The Calgary Flames' problem in their first-round series, unlike the Rangers, was not being too choosy or too constrained to put pucks on net. The Flames' problem, put simply, was Jake Oettinger. The Stars' 23-year-old goalie was a revelation and a wall, making 272 saves over seven games, just three shy of the NHL record. Oettinger was the difference between a series blowout and a Game 7 OT, keeping Dallas in things even as Calgary dominated possession. In Game 7, the Flames recorded 134 shot attempts, putting 67 of them on goal; they had 22 high-danger chances and an expected 5.49 expected goals for.
Instead, because of Oettinger, it was just 2-2 headed to the extra frame. “We deserved to win. We took a hundred and some shots,” deadpanned Flames coach Darryl Sutter.
The final shot of the biggest shot differential in NHL Game 7 history was the best-placed of them all. Johnny Gaudreau, playing a rebound at an impossible angle, said he was just doing that hockey thing of chucking a puck at an out-of-position goalie, hoping to set up a rebound or catch a deflection or just generally cause some havoc. Instead he put it through the slimmest of windows, whistling it past Oettinger's right earhole for the winner.
It was a fitting end to this series, beating Oettinger in an inches-wide slot that was the only place he could have been beaten. If that precise shot is close to unrepeatable and statistically unlikely, well, maybe the Flames were just due. You shoot enough, and sometimes something happens. “It was just such a big relief when Johnny scored,” Elias Lindholm said. “We had a lot of looks, a lot of chances, and finally something went in for us.”

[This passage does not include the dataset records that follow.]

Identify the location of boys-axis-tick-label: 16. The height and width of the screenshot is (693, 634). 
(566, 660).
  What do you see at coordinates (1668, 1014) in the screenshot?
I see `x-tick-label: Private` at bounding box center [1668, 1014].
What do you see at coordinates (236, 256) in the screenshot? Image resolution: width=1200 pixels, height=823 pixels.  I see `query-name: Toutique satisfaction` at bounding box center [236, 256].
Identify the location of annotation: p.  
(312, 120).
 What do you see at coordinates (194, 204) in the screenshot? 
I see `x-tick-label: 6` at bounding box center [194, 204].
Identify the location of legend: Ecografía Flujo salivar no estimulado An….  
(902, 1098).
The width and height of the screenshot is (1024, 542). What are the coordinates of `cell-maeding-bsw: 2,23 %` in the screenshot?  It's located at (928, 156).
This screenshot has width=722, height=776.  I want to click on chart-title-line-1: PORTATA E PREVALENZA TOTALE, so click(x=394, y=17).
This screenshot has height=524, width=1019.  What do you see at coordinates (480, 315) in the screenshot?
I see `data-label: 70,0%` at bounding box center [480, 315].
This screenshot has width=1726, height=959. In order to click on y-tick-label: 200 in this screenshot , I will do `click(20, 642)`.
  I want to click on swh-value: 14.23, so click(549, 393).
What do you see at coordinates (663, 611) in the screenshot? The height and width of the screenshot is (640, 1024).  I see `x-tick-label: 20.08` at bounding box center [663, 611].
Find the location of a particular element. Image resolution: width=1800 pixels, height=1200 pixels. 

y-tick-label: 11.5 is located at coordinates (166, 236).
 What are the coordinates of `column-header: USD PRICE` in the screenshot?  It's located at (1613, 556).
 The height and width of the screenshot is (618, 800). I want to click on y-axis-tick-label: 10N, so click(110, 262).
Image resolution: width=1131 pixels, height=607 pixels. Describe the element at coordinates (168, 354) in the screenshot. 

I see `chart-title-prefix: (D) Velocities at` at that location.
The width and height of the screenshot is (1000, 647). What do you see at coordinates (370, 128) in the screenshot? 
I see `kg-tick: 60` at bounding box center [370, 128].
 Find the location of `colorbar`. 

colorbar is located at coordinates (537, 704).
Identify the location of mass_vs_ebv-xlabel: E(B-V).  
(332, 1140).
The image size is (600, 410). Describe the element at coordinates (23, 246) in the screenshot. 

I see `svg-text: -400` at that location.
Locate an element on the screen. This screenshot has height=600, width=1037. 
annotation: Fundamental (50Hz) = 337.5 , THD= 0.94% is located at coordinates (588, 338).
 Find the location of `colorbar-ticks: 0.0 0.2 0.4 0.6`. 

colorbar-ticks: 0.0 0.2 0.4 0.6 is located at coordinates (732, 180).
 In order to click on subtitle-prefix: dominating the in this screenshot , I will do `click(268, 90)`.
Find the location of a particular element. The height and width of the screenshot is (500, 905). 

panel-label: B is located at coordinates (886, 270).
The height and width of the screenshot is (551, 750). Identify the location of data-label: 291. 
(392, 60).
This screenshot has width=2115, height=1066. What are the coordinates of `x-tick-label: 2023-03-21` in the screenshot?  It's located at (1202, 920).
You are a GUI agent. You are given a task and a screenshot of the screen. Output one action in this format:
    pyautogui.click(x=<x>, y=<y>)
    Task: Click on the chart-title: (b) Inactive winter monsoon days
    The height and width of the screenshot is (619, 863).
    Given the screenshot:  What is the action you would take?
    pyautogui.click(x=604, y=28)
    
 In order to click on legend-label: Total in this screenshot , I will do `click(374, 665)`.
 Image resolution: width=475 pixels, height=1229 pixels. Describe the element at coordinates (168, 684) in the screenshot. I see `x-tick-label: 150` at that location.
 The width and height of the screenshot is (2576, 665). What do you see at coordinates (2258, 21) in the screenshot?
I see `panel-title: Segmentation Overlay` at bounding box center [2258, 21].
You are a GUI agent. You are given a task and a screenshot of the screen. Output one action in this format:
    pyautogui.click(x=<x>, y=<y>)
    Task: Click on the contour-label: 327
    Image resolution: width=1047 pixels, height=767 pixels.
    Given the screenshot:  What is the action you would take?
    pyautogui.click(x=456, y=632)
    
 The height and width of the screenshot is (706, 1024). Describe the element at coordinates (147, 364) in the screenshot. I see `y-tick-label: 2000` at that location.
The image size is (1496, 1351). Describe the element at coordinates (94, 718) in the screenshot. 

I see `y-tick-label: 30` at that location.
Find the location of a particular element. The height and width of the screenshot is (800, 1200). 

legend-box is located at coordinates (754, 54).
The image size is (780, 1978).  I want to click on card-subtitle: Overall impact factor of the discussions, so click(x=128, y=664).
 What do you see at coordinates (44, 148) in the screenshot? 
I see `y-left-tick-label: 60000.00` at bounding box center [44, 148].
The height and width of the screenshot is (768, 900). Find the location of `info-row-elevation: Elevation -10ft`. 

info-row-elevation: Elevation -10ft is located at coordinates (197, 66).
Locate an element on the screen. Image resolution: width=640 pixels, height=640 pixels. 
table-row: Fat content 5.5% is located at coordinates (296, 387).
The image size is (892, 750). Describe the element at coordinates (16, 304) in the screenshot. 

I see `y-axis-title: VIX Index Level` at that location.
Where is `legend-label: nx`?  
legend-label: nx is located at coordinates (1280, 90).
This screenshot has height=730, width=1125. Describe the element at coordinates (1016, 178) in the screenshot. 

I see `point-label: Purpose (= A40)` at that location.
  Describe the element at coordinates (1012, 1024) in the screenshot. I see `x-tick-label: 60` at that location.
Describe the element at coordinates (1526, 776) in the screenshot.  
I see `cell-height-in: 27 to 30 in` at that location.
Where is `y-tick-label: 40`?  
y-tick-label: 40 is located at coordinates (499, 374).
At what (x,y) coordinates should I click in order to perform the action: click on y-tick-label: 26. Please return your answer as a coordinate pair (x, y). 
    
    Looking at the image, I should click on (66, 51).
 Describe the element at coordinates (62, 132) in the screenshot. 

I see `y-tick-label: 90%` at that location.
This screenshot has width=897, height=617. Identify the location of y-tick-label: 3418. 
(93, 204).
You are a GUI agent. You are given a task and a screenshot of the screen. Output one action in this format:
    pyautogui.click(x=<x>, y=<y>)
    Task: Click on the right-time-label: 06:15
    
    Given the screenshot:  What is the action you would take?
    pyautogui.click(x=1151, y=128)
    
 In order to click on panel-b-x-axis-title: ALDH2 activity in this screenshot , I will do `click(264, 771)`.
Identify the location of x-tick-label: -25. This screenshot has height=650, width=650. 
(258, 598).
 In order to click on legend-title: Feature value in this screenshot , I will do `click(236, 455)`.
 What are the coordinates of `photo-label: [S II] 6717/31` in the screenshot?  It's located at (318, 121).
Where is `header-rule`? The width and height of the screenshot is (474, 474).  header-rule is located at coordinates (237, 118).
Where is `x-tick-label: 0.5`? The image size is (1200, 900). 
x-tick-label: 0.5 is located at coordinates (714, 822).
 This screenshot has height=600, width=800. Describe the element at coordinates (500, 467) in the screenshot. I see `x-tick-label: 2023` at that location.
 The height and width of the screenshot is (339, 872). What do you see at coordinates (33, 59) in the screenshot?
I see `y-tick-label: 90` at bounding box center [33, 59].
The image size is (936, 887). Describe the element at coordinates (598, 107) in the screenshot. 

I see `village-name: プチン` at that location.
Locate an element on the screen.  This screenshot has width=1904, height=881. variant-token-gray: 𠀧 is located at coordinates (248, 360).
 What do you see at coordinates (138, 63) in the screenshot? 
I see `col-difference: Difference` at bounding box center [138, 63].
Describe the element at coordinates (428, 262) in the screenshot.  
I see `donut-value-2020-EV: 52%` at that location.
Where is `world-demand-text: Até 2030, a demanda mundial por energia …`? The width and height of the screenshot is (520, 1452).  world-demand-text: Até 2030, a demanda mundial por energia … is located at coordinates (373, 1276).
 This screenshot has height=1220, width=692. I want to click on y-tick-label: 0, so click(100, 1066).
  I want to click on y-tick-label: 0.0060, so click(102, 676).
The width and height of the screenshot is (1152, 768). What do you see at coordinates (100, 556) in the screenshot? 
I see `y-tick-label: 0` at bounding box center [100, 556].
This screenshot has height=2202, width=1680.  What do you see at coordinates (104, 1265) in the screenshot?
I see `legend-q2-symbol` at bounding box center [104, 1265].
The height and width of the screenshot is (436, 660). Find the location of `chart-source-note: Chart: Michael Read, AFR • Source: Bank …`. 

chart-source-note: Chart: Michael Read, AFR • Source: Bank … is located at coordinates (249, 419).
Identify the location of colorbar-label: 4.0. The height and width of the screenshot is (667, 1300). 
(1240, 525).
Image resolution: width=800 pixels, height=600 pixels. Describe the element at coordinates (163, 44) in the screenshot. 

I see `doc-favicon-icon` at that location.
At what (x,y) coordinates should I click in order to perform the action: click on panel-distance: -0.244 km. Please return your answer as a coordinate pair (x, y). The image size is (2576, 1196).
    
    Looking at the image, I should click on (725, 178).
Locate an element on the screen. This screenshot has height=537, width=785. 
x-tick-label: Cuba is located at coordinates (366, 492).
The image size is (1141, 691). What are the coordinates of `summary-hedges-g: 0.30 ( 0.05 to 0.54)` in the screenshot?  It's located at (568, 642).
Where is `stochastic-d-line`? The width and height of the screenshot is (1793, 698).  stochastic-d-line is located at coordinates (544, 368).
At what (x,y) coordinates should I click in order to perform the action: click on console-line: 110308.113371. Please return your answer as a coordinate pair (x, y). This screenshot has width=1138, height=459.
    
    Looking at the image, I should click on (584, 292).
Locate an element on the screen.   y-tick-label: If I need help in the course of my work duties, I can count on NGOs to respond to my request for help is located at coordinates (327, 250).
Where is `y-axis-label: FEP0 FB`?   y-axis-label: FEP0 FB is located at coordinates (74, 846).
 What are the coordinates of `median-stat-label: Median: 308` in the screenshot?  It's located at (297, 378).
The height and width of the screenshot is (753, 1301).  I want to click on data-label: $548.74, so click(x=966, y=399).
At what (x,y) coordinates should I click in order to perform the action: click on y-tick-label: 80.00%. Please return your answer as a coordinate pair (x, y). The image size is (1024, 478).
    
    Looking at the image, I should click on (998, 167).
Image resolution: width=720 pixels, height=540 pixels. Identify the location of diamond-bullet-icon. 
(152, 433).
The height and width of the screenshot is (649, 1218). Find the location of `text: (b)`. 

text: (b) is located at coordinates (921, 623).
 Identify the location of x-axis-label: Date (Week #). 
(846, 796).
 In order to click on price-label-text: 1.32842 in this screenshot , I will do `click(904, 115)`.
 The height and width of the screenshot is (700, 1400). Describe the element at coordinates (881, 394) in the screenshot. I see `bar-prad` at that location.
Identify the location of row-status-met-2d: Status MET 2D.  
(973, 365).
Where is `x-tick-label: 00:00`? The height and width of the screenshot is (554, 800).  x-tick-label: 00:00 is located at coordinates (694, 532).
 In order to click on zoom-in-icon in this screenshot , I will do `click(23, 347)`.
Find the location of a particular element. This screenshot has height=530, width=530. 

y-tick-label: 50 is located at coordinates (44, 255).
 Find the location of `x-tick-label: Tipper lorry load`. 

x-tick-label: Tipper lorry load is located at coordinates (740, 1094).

So what should the takeaway from these OT winners be? Should teams fling pucks on net as soon as they gain the zone? Certainly not. These are skilled pros, and as the playoffs progress and things tighten up, it's only going to become more vital to create good shots. I am absolutely not saying that it's time to always listen to the drunks in the upper bowl and SHOOOOOOOT no matter the circumstance. I am not saying that. I am only saying that sometimes maybe the drunks are onto something.